CHATTANOOGA — In a heated primary battle, Republican congressional hopefuls Chuck Fleischmann and Weston Wamp are offering voters starkly different approaches as the Aug. 7 election date nears.
Fleischmann, the two-term incumbent, has criticized Wamp’s alleged support for amnesty and a failure to offer criticism of President Barack Obama — a Democrat in conservative’s clothing was Fleischmann’s nutshell depiction of Wamp in a televised debate between the two earlier this month.
Wamp, the 27-year-old upstart politician seeking to reclaim his father’s seat in Tennessee’s 3rd Congressional District, has hit back at Fleischmann’s failure to reach across the aisle to Democratic colleagues in Congress, accusing him of being emblematic of what Wamp calls a “do-nothing Congress.”
Fleischmann is clearly leaning on the strong conservative tendencies of voters in the sprawling 3rd District, while Wamp is basing his hopes on voters’ weariness with a Congress that has a 13 percent approval rating in the latest public polls.
In an interview with the Independent Herald earlier in the campaign, Wamp criticized the Republican-led Congress’s lack of action that led to a government shutdown last October.
“I thought that was just such a terrible window in American history where leaders in the Republican Party were so anti-Obamacare that they tried to shut the government down,” Wamp said. “Realistically, there was no way for them to shut Obamacare down. They couldn’t even do it and they knew it, and they were just being disingenuous with the American people.”
The primary battle is one of the most heated in the nation ahead of November’s midterm election. It has been often testy and, at times, borderline dirty.
Scottie Mayfield, the dairy mogul who ran against both men in the 2012 Republican primary — finishing in second place between them — said earlier this year that Wamp secretly recorded a private conversation between the two of them.
Wamp, on the other hand, has accused Fleischmann of deliberately distorting his position on amnesty for illegal immigrants. In an ad that appears in this week’s Independent Herald, Wamp states that Fleischmann “was sued for untrue and slanderous campaign tactics in the past.”
In a letter to viewers last week, Chattanooga’s WTCI TV called on Fleischmann to withdraw a mailer to 3rd District voters that the TV station said included an unauthorized use of its logo.
Both men are touting heavyweight endorsements as the Aug. 7 primary nears. Fleischmann has been endorsed by Mayfield, while also landing endorsements from the National Rifle Association and the National Right to Life Coalition — encompassing both the Second Amendment and pro-life issues that are typically hot-button issues in the socially conservative 3rd District.

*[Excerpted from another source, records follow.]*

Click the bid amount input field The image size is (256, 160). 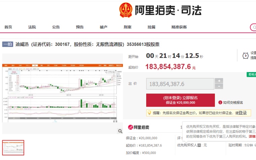180,84
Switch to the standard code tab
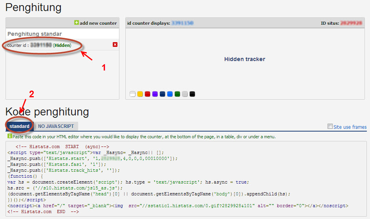Screen dimensions: 370x219 (x=19, y=126)
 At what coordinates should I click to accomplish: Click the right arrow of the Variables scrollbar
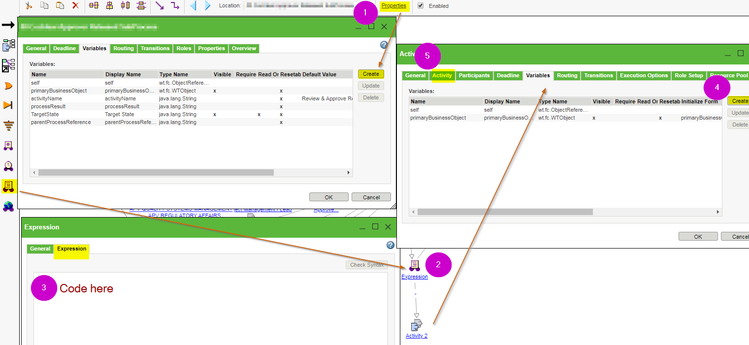[x=348, y=172]

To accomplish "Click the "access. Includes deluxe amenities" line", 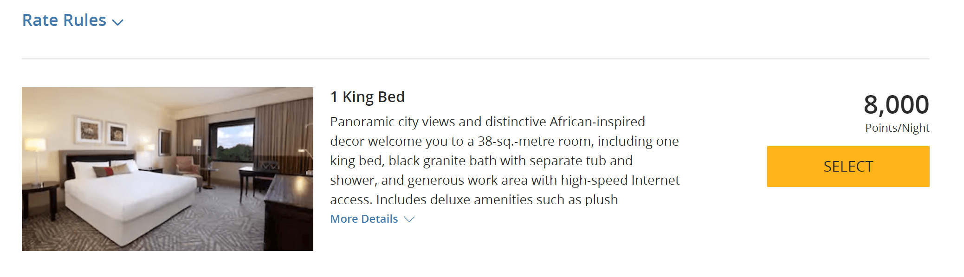I will pos(474,200).
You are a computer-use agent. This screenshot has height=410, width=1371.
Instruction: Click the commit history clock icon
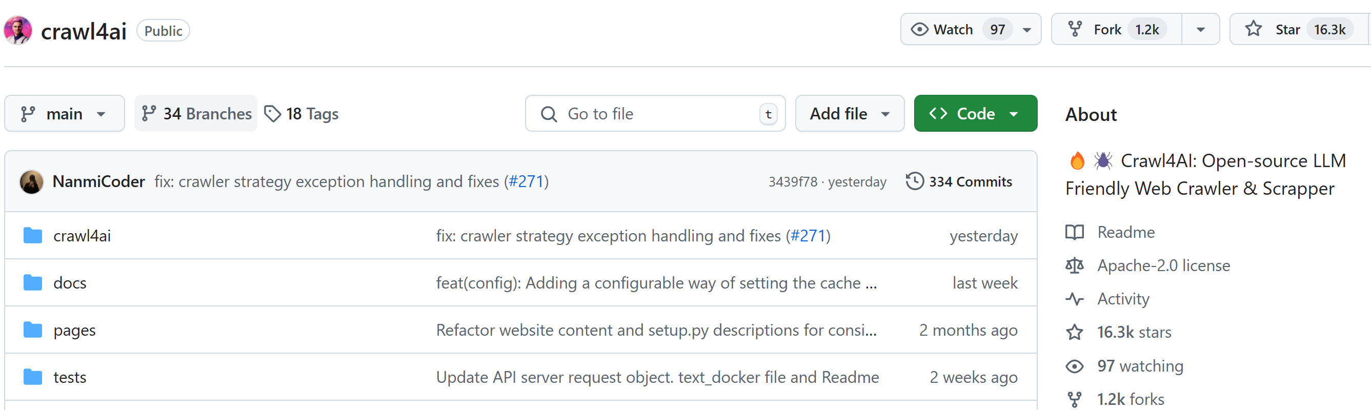[914, 181]
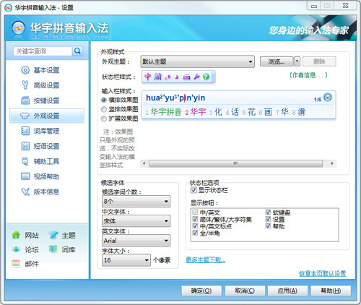Uncheck the 软键盘 checkbox
The image size is (361, 305).
coord(268,212)
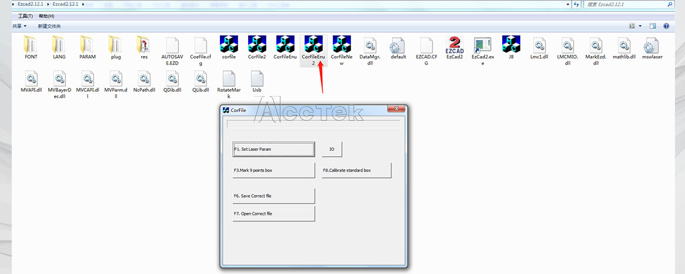
Task: Open the PARAM folder
Action: (x=88, y=45)
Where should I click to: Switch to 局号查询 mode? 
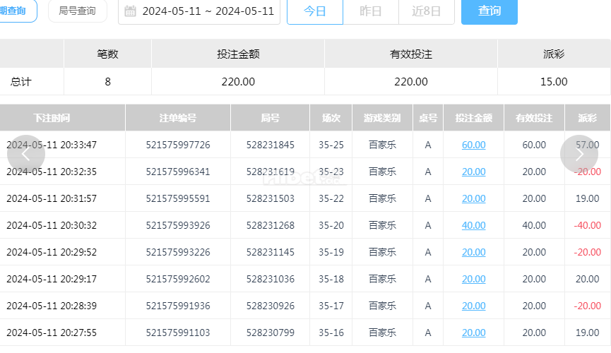pyautogui.click(x=77, y=11)
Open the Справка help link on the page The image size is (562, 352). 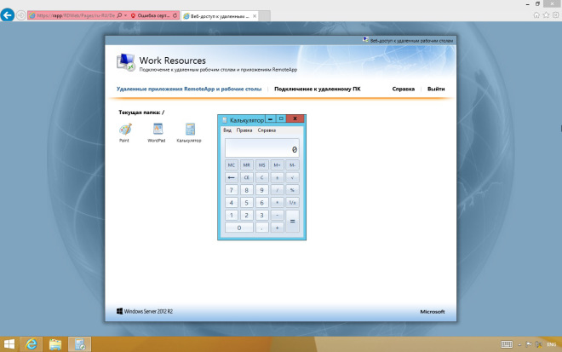404,89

Wamp, meanwhile, on Friday rolled out an endorsement from Rick Santorum — a former U.S. Senator and presidential candidate who has consistently polled well on social issues with conservative voters. He has also received the endorsement of the two men’s hometown newspaper, the Chattanooga Times Free Press.
The two men’s contrasting styles were on display in the debate, held in Chattanooga, earlier this month.

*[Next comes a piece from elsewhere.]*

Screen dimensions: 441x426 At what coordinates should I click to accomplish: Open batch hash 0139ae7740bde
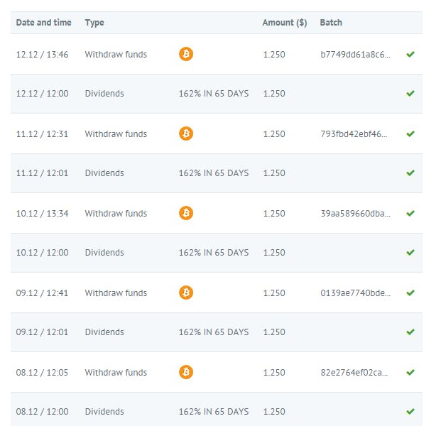coord(355,293)
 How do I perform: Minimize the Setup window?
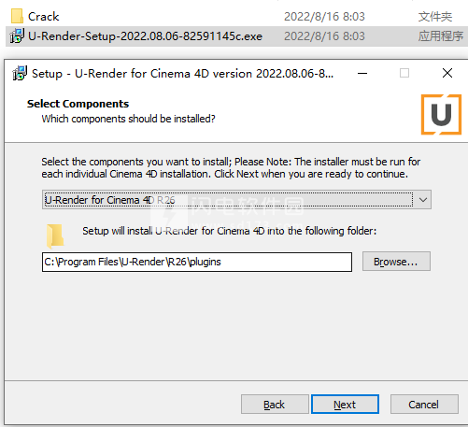(362, 74)
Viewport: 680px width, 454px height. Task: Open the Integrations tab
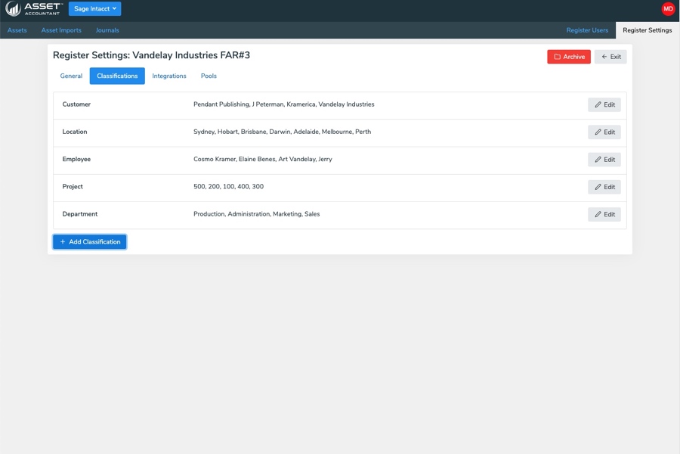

“It was Bill Frist and Zach Wamp, two Bible Belt conservatives, working across the aisle with the Clinton administration,” Wamp said of efforts led by his father to secure funding for the Chicamauga Lock. He used the point to illustrate a need for both major political parties working together.
Fleischmann hit back by pointing out his bill for renewed funding of the lock, which passed Congress with only four dissenting votes.
“I didn’t have to go over and seem like a liberal to Nancy Pelosi; I stood by my conservative principles, and they came over,” Fleischmann said.
Fleischmann repeatedly accused Wamp of attempting to cozy up to Democrats, at one point calling Obama “your president” and at another point saying that Wamp wants to “kiss up to” Democrats who want to “over-tax, over-regulate, and over-spend.”
Wamp shot back by saying that Democrats don’t “have cooties.”
“We can’t have civil discourse in this country? That’s part of the problem,” Wamp said.